## WHAT YOU WILL DO
Begin at the line that holds "Task: Toggle the snap magnet icon" and copy each line exactly until the data below ends, including that last line but no pictures.

Records from a collection:
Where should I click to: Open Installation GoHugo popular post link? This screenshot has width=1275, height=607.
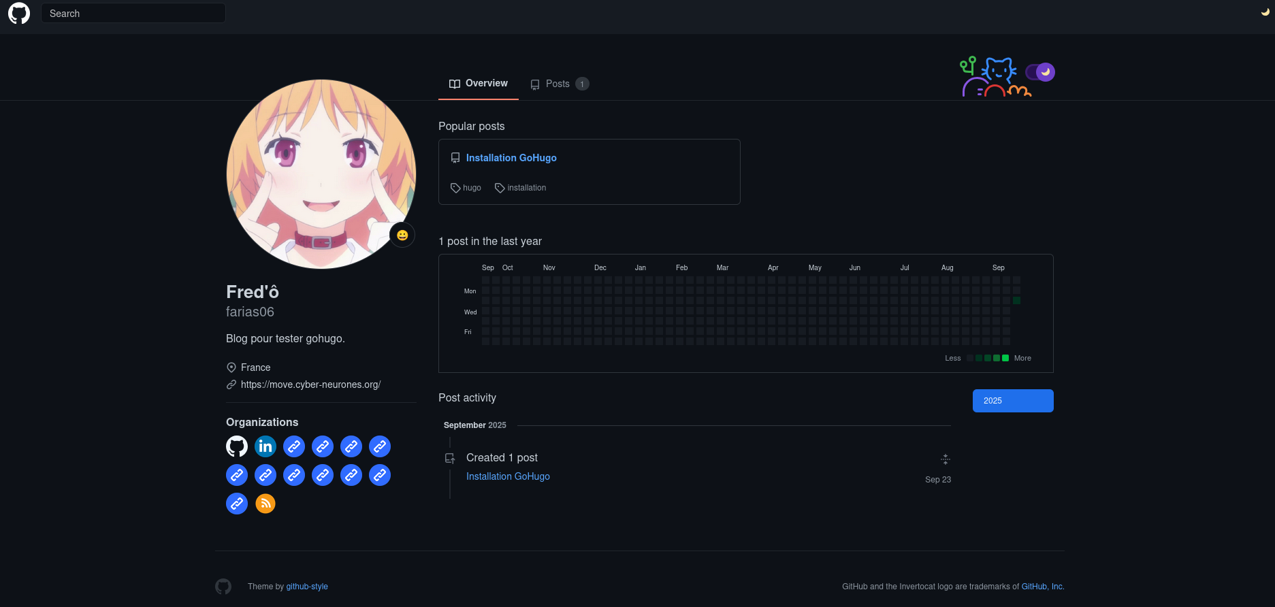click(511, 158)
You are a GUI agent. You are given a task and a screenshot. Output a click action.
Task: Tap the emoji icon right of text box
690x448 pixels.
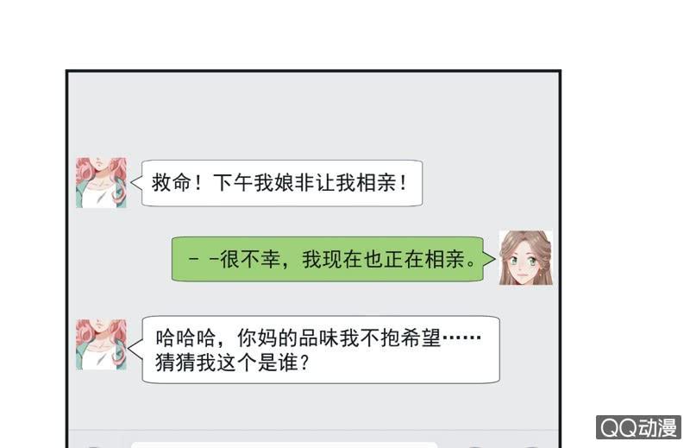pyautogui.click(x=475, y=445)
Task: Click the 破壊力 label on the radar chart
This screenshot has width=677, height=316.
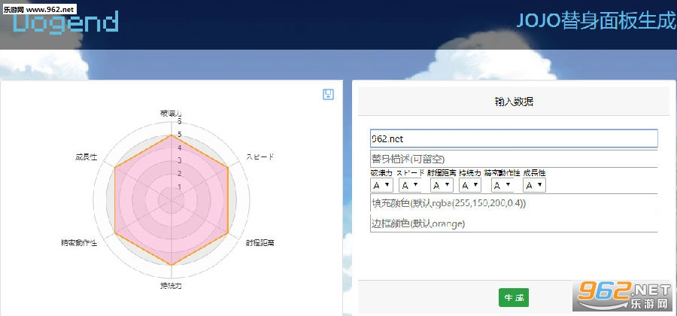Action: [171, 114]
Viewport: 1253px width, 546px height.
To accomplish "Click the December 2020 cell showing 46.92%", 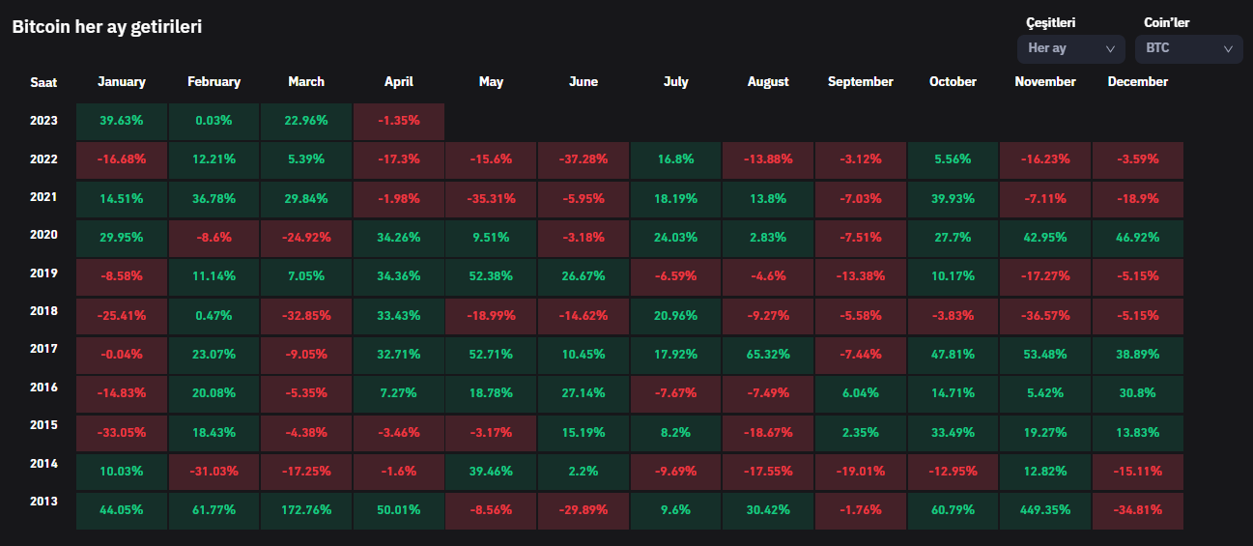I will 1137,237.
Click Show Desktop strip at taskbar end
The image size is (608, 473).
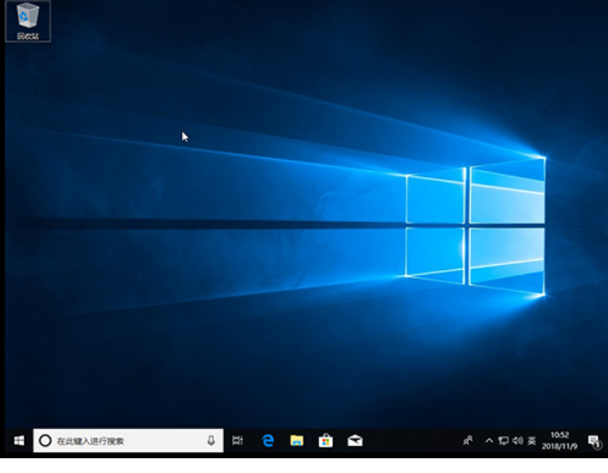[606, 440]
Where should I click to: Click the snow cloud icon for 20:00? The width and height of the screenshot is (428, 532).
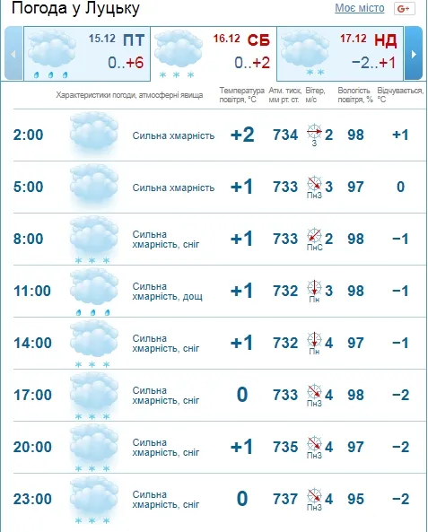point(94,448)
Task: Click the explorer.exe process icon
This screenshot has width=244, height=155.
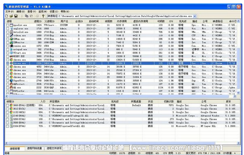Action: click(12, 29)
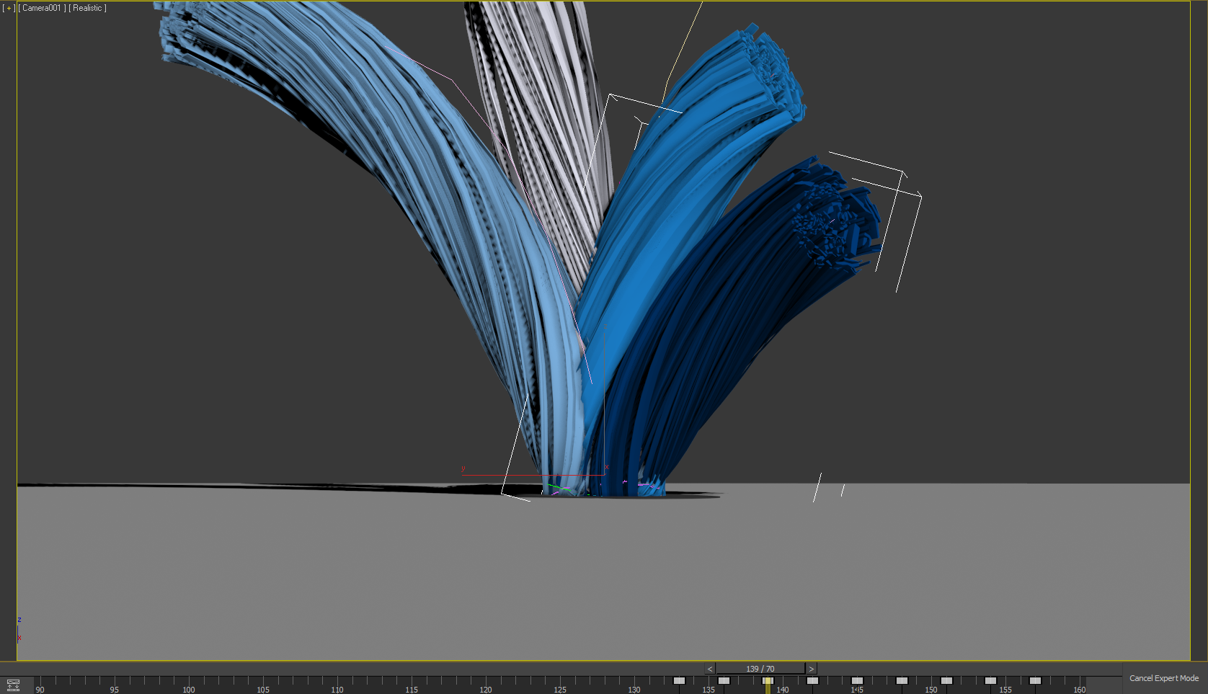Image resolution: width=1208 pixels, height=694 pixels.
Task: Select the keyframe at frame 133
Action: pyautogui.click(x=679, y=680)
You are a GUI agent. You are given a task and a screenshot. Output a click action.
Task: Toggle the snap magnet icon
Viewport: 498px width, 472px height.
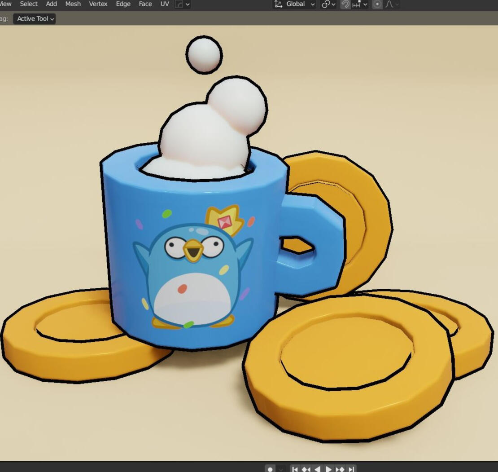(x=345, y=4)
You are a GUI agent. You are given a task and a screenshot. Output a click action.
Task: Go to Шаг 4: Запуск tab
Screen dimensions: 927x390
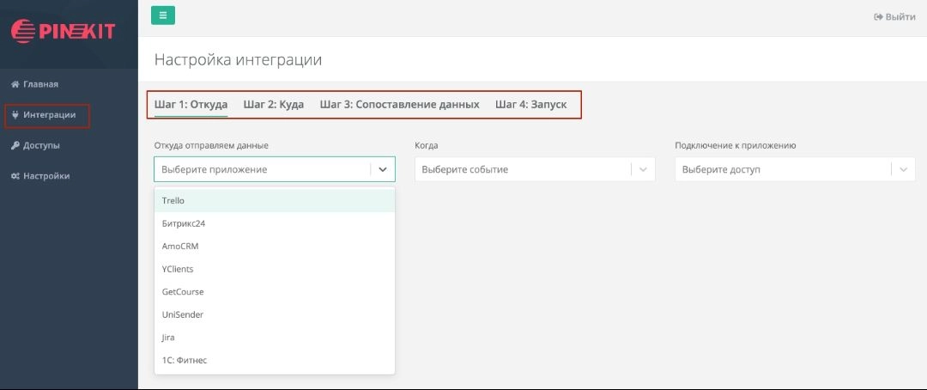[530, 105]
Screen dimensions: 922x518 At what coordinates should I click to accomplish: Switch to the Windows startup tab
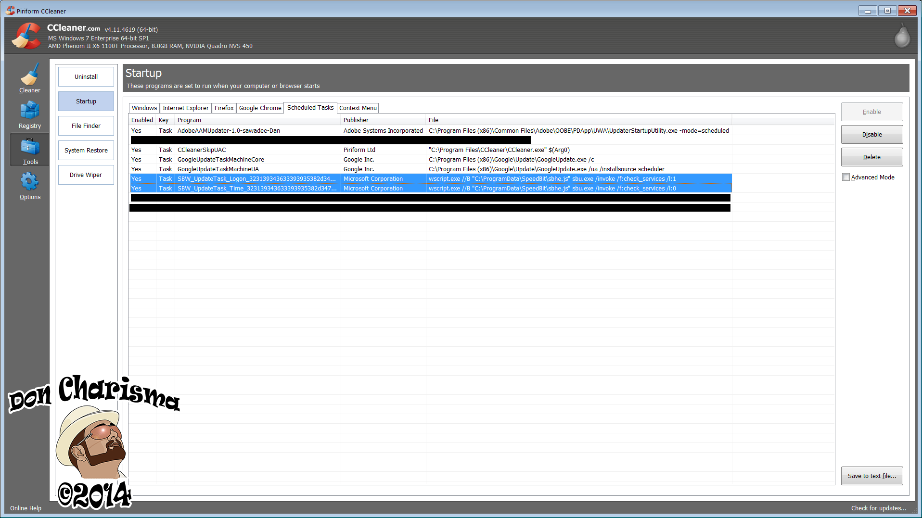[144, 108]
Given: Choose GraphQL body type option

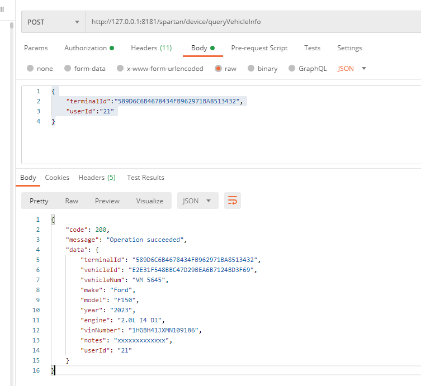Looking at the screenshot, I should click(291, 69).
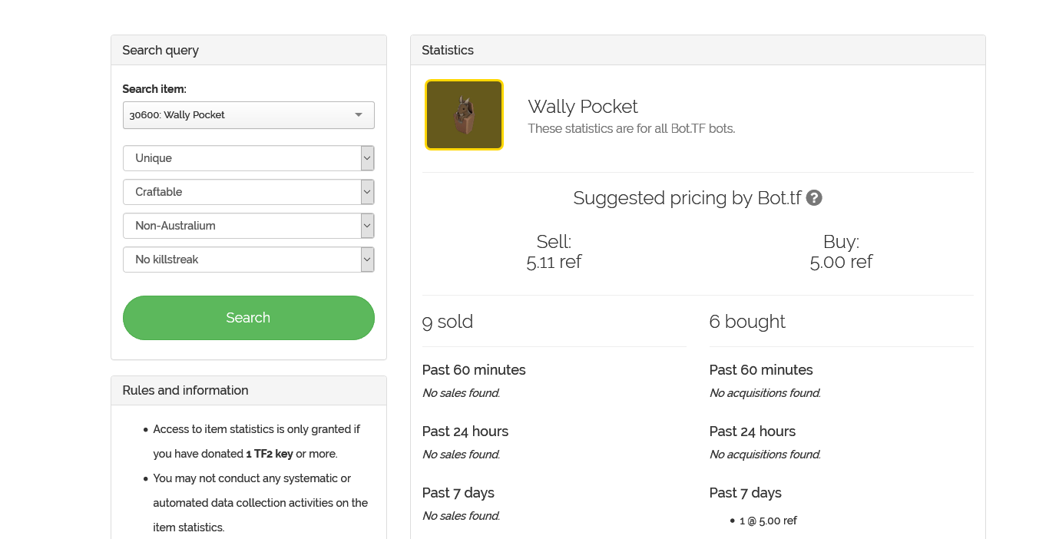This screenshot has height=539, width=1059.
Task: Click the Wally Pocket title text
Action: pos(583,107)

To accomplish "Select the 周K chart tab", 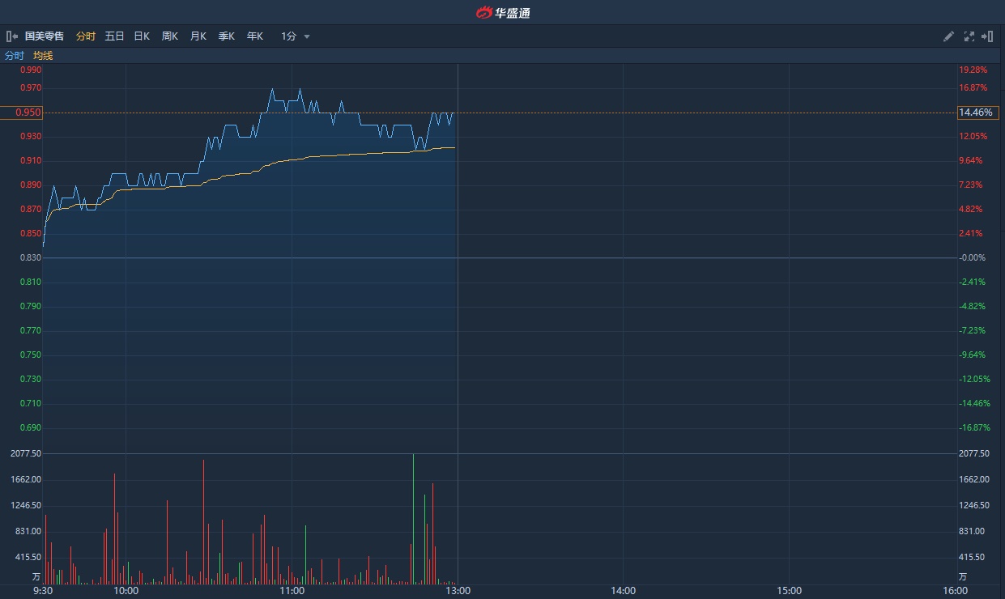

## EXERCISE OUTPUT
Task: Toggle the snap magnet icon
Viewport: 498px width, 472px height.
(x=345, y=4)
You are a GUI agent. You are given a task and a screenshot. Output a click action.
Task: Go to Шаг 4: Запуск tab
Screen dimensions: 927x390
[530, 105]
Screen dimensions: 922x518 At what coordinates should I click to accomplish: Switch to the Windows startup tab
[144, 108]
Given: Choose GraphQL body type option

Looking at the screenshot, I should click(291, 69).
This screenshot has height=539, width=1059.
Task: Click the Wally Pocket title text
Action: pos(583,107)

To accomplish "Select the 周K chart tab", 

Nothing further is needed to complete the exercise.